Ses photographies (Brésil, symphonie humaine) sont exposées à la Maison de la photographie Robert Doisneau jusqu’au 2 août 2009.

Ecrivains mexicains 2009

A l’occasion du Salon du livre de Paris, à voir sur France Ô, dimanche 15 mars à 13h, un documentaire de 13’, Écrivains mexicains 2009.

Carlos Fuentes, le doyen, l’ambassadeur, et Paco Ignacio Taïbo II, le biographe et l’auteur de polars, nous ouvrent leur bibliothèque.

Avec trois jeunes auteurs, ils sont nos guides dans un pays soumis à l’hyperviolence des narcotrafiquants, héritier de hautes cultures (olmèque, maya, aztèque, toltèque), où bouillonne une littérature solaire mais désenchantée, aux richesses méconnues.

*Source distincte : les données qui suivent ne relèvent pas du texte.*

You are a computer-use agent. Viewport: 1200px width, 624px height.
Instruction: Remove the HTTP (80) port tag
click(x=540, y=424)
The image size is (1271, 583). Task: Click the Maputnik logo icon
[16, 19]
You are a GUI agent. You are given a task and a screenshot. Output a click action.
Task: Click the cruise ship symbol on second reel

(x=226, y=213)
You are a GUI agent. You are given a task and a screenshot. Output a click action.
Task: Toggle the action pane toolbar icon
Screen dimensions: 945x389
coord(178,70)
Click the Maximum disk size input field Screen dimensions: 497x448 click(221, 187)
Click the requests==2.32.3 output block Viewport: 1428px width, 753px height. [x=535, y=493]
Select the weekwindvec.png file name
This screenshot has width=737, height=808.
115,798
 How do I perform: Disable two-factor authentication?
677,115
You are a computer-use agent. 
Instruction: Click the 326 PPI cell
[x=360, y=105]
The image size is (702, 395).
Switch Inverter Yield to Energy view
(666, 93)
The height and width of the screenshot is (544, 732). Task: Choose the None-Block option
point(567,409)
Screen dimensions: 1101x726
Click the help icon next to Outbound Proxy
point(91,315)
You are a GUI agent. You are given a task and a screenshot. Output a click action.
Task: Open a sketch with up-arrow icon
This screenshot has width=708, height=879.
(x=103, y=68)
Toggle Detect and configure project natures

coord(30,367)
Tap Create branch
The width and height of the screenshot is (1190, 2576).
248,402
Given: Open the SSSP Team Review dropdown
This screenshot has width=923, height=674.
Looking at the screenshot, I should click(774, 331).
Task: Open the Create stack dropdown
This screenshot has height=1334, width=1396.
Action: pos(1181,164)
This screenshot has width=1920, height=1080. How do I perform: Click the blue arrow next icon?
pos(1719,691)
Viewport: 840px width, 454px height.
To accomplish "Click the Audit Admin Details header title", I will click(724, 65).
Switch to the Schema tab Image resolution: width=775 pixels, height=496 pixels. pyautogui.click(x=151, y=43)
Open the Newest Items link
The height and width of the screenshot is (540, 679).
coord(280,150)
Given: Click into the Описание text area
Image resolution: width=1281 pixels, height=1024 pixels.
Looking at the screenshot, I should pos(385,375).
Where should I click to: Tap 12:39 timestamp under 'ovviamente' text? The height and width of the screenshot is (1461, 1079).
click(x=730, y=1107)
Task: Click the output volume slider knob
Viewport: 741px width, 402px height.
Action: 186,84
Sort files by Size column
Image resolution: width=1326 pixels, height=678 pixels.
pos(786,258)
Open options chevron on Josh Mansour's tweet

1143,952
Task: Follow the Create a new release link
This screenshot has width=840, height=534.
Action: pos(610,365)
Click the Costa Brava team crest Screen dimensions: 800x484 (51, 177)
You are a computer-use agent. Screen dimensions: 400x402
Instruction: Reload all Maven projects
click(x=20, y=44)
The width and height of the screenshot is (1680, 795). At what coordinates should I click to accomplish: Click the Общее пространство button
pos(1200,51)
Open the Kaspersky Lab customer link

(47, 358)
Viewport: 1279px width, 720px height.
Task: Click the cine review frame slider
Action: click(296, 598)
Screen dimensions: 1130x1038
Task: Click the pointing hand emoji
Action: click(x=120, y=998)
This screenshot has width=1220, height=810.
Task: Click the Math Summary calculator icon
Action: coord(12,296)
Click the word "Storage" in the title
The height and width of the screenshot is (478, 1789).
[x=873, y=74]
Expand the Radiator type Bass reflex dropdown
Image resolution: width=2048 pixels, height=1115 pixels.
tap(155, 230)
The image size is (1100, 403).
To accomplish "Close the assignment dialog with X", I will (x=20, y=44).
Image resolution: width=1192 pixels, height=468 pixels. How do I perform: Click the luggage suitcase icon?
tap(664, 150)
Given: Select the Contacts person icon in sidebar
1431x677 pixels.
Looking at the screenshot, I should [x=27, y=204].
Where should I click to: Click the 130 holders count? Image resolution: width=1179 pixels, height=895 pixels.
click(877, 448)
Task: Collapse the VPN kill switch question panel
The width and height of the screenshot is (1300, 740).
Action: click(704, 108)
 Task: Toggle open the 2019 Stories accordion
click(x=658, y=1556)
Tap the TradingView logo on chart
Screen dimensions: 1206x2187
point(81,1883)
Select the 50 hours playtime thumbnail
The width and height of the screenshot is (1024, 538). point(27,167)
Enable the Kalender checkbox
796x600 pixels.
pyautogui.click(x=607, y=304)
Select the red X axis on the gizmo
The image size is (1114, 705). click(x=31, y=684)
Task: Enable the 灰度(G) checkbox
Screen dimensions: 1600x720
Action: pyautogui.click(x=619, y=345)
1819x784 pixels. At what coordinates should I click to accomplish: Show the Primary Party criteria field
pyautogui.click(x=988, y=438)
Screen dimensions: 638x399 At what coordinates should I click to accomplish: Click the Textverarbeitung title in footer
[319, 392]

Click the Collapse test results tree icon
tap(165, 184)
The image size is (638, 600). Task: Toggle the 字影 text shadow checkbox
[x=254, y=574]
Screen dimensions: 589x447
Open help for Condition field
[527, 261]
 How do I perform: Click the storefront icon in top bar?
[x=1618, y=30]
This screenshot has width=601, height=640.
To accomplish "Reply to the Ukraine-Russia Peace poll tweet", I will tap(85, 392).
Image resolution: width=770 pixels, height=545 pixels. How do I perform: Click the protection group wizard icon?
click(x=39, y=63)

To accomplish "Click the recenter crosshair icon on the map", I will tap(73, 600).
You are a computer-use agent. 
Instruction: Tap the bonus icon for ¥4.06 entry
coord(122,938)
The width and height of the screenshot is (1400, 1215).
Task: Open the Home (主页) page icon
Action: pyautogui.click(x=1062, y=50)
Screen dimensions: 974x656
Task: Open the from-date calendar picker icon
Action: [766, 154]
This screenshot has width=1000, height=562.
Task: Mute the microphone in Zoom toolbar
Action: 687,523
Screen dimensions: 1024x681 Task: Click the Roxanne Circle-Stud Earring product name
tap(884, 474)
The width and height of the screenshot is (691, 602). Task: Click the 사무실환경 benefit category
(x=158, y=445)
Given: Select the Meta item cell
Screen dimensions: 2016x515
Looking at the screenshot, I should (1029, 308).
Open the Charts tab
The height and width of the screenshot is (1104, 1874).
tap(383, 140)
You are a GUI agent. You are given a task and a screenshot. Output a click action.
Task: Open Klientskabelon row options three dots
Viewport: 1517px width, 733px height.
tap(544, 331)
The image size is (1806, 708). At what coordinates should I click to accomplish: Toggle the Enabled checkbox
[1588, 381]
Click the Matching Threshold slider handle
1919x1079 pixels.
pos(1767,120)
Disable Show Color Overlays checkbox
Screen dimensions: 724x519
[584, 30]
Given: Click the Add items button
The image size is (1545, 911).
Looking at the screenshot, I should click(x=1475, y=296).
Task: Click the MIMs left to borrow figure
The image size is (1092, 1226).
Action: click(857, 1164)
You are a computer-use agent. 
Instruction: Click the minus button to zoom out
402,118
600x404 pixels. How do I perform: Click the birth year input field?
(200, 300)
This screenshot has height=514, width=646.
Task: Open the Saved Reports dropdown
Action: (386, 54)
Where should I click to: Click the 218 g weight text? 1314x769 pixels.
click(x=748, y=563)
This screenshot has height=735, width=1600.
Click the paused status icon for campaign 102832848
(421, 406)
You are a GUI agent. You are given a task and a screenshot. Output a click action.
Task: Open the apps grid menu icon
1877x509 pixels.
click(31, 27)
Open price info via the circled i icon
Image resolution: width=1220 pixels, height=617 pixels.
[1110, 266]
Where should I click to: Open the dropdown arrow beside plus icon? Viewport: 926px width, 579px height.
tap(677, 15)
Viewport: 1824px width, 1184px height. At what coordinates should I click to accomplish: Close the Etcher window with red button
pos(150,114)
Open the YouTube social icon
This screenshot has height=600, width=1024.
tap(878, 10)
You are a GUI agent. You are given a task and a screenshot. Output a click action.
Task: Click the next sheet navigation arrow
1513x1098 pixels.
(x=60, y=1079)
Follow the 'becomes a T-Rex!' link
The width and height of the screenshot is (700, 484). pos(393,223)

Cette balade littéraire, mise en images par Jean-Pierre Magnaudet, nous emmène à Tampico, sur le Golfe du Mexique, en face des Caraïbes. Martín Solares s’est inspiré de sa ville natale pour écrire un roman policier qui résonne dans la terrible actualité du pays : Les minutes noires (Christian Bourgois éditeur).

A Coyoacán, quartier paisible d’une capitale démesurée, Guadalupe Nettel raconte son goût pour toutes les formes de beauté, projet développé dans son recueil de nouvelles, Pétales et autres histoires embarrassantes (Actes Sud).

Plus au Sud, à Oaxaca, la rebelle, se rejoignent les traces des Codex, grands récits aztèques, et le tout premier recueil de poèmes en langue mazatèque, Tatsjejín nga kjabuya (« La mort n’est pas éternelle », bilingue espagnol).

Juan Gregorio Regino nous dit ce qui change quand il écrit dans une langue indienne, l’une des 65 du Mexique de 2009.

 

A la MAL, Jorge Volpi : París será una fiesta mexicana


 » Fabrizio Mejía Madrid choisit l’araignée, pour signifier que les Mexicains ne tissent pas de toiles d’araignée mais vivent des autres. Daniel Sada parle de la harpe comme d’une figure rhétorique autour de laquelle il construit son oeuvre littéraire. La poétesse Elsa Cross se rapproche de la grenouille derrière laquelle se cache un symbolisme particulier, tandis que Paco Ignacio Taibo II est un apache, parce qu’il vit, aime et combat comme tel. Une fresque littéraire, irrévérencieuse, provocante et ancrée dans la culture populaire du peuple mexicain. « , nous propose la Maison d’Amérique latine, à Paris, avec la Projection d’un documentaire de 52′ produit par la chaîne de télévision mexicaine culturelle Canal 22 et présenté par l’écrivain mexicain Jorge Volpi. Entretiens, scénario et réalisation : Daniel Rodríguez.

C’est mardi 10 mars 2009 de 19h00 à 20h30.

Dans le cadre du Salon du Livre, Jorge Volpi présentera une émission spéciale sur Canal 22, Paris sera une fête mexicaine produite par Jordi Arenas, avec les interventions de Isabel Benet et Arturo Rios.